Aim of the exercise: In the records below, format everything from the line containing "Screen dimensions: 1187x464" down to the line containing "Action: (210, 276)" as a JSON list of strings, one string per line. Leave out blank lines.

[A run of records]
▬▬▬

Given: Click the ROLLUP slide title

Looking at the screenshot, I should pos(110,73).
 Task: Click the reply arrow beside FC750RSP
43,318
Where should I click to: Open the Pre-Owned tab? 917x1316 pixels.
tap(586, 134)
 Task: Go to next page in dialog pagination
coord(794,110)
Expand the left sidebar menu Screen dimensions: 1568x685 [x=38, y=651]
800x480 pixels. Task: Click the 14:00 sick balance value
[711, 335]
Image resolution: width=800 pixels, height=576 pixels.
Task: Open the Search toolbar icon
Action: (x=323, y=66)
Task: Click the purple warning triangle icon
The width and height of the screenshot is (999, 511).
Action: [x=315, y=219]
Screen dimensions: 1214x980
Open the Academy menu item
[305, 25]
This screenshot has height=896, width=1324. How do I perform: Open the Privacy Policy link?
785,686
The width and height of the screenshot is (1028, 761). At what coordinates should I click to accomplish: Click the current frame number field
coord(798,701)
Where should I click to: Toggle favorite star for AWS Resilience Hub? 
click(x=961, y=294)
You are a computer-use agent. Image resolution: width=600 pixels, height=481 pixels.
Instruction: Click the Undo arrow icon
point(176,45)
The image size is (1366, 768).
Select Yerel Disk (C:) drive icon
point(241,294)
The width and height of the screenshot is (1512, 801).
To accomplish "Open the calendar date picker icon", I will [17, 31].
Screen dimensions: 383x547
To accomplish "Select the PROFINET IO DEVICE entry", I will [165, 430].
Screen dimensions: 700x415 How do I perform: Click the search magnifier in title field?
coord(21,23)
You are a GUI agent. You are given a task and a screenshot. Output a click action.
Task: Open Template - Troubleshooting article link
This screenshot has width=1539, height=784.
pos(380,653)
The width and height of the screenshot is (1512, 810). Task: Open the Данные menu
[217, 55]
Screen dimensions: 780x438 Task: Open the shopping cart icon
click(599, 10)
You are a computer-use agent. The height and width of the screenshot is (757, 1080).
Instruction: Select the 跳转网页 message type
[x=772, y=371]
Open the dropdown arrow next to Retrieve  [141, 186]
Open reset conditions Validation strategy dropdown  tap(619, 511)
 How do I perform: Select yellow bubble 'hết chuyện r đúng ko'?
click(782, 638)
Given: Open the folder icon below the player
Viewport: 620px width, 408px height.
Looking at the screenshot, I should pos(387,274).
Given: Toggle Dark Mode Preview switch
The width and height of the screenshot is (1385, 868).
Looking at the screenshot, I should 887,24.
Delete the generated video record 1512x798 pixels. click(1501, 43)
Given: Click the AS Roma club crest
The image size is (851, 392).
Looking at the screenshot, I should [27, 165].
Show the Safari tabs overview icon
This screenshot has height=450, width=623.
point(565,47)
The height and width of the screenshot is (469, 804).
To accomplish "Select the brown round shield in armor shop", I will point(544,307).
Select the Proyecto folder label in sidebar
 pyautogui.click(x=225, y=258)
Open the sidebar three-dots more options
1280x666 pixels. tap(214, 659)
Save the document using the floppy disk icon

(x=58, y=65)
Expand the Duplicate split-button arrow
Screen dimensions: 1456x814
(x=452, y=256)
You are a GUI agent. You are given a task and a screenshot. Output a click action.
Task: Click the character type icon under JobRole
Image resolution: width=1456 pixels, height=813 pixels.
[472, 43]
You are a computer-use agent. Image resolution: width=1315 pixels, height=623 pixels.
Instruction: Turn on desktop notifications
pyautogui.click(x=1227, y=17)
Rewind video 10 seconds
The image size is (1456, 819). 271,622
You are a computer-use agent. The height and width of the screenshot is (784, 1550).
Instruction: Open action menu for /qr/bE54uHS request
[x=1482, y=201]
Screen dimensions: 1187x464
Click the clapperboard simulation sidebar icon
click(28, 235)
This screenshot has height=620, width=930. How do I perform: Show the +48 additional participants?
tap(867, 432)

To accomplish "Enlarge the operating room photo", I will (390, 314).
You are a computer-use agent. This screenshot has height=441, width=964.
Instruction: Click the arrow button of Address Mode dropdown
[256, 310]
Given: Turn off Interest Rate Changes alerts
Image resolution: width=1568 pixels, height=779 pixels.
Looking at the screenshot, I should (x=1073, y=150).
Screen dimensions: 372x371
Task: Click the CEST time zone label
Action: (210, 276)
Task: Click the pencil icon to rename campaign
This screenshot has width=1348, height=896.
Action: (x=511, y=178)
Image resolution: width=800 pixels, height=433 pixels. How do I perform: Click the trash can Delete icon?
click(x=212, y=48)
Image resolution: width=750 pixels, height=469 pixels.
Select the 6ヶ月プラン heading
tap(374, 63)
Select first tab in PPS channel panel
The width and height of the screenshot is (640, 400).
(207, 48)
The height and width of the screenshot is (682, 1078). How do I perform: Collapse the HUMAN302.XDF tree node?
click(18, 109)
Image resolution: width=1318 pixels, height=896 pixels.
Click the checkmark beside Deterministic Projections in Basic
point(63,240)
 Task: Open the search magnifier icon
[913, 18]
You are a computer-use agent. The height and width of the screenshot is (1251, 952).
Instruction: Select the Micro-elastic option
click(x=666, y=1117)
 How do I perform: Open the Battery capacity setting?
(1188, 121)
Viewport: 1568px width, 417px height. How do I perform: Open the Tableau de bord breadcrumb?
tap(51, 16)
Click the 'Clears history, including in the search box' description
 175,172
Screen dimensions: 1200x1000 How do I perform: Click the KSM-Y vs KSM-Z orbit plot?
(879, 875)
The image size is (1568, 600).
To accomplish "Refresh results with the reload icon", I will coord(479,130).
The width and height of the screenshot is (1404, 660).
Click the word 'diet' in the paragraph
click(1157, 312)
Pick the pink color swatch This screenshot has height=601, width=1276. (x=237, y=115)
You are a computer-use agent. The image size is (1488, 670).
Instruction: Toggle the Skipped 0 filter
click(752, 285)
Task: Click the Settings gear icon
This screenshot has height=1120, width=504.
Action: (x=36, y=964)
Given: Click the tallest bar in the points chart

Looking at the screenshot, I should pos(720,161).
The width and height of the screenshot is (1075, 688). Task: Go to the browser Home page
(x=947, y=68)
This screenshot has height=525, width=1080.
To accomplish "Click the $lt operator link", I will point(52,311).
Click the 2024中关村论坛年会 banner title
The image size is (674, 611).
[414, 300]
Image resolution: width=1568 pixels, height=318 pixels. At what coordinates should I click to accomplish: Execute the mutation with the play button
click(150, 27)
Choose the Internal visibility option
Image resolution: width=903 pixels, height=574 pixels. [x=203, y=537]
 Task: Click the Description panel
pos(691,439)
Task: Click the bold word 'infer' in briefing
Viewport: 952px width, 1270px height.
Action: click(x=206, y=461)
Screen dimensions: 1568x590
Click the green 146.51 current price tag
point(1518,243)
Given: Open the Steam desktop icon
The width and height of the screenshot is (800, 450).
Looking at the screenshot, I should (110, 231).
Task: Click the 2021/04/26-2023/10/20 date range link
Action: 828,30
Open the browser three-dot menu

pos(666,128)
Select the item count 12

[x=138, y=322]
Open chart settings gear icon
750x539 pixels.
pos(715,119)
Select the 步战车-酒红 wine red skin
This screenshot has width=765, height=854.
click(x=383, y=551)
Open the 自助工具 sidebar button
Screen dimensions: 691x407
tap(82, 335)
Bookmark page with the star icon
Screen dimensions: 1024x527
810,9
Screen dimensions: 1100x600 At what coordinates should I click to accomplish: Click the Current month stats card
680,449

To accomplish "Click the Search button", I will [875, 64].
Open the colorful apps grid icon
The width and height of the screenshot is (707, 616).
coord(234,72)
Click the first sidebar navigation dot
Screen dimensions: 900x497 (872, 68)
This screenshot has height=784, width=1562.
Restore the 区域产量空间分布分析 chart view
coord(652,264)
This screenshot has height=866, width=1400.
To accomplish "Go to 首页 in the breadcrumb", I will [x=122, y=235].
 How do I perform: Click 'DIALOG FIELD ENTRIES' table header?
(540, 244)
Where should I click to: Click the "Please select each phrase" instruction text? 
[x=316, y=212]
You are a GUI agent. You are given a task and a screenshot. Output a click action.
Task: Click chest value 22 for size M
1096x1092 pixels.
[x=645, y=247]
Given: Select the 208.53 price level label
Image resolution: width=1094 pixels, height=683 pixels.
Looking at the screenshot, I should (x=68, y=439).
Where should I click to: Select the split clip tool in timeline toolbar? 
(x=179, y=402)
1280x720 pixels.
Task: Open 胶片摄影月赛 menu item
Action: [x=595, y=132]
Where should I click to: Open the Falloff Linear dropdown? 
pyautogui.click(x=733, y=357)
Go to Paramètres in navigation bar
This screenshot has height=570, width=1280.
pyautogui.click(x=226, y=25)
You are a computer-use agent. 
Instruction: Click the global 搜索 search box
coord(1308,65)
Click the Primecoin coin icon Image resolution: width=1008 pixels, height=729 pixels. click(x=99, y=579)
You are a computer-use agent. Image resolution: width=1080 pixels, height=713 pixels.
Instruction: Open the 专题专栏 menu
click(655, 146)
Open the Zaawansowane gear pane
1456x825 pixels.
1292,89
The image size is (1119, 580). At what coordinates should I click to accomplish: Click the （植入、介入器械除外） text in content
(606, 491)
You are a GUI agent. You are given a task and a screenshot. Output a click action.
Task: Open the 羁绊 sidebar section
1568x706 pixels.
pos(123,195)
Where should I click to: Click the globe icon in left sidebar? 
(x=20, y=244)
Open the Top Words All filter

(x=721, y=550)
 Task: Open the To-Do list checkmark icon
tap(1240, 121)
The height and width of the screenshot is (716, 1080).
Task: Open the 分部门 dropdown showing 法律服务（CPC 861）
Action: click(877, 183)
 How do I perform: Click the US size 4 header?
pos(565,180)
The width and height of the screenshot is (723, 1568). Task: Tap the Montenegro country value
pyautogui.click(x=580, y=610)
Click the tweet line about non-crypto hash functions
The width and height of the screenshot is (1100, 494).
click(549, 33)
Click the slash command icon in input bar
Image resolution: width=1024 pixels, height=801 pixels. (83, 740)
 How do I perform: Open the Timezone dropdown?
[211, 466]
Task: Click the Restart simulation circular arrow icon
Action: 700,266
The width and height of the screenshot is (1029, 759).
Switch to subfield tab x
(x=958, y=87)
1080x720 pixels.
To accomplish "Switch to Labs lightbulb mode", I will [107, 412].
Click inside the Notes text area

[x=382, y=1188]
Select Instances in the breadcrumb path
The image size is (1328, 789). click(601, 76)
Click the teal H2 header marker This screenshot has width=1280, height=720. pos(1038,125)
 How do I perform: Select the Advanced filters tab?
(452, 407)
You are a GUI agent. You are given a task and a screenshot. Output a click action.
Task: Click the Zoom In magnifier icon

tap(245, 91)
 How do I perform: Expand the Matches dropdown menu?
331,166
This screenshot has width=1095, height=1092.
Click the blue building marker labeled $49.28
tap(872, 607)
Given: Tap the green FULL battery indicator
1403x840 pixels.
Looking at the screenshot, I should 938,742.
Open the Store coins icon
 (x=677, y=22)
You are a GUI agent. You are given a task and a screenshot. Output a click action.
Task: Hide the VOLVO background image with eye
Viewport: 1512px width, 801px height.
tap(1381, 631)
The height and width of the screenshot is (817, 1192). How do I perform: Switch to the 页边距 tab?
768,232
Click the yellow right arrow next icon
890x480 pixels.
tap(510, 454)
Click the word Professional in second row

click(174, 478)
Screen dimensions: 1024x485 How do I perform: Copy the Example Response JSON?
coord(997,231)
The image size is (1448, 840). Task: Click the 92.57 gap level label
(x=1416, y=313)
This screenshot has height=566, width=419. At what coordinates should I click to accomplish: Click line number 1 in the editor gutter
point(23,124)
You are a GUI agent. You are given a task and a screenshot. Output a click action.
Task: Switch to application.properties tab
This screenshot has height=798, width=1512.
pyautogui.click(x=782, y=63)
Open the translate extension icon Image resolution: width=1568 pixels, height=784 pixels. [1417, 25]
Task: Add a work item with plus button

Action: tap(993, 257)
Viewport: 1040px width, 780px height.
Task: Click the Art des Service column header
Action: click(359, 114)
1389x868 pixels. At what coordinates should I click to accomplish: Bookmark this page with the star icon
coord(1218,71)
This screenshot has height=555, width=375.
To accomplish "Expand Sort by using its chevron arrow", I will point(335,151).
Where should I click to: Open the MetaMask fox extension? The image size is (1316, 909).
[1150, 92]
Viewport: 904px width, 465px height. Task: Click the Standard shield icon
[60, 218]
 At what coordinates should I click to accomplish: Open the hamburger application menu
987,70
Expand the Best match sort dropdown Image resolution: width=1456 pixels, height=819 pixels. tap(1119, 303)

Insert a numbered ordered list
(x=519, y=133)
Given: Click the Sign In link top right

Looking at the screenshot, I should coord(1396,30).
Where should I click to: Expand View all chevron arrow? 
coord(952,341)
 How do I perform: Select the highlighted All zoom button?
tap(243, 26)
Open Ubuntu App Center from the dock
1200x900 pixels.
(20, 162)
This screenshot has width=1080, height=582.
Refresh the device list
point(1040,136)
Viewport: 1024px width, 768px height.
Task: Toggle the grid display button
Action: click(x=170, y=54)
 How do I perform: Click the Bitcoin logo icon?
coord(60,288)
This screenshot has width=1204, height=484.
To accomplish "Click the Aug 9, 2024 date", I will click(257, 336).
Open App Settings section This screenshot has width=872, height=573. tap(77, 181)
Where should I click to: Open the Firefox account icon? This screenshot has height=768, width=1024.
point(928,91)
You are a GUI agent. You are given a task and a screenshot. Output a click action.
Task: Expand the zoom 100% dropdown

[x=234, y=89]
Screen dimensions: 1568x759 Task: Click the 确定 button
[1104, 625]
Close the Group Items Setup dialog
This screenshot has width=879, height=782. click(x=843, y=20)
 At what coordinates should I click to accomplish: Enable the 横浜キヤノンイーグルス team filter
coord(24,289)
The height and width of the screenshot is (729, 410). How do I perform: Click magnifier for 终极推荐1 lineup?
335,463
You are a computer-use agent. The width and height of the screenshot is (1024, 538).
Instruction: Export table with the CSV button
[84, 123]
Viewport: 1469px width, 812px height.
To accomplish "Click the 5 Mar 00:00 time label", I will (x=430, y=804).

▬▬▬

Answer to the task:
[
  "Screen dimensions: 1187x464",
  "Click the clapperboard simulation sidebar icon",
  "click(28, 235)",
  "This screenshot has height=620, width=930. How do I perform: Show the +48 additional participants?",
  "tap(867, 432)",
  "To accomplish \"Enlarge the operating room photo\", I will (390, 314).",
  "You are a computer-use agent. This screenshot has height=441, width=964.",
  "Instruction: Click the arrow button of Address Mode dropdown",
  "[256, 310]",
  "Given: Turn off Interest Rate Changes alerts",
  "Image resolution: width=1568 pixels, height=779 pixels.",
  "Looking at the screenshot, I should (x=1073, y=150).",
  "Screen dimensions: 372x371",
  "Task: Click the CEST time zone label",
  "Action: (210, 276)"
]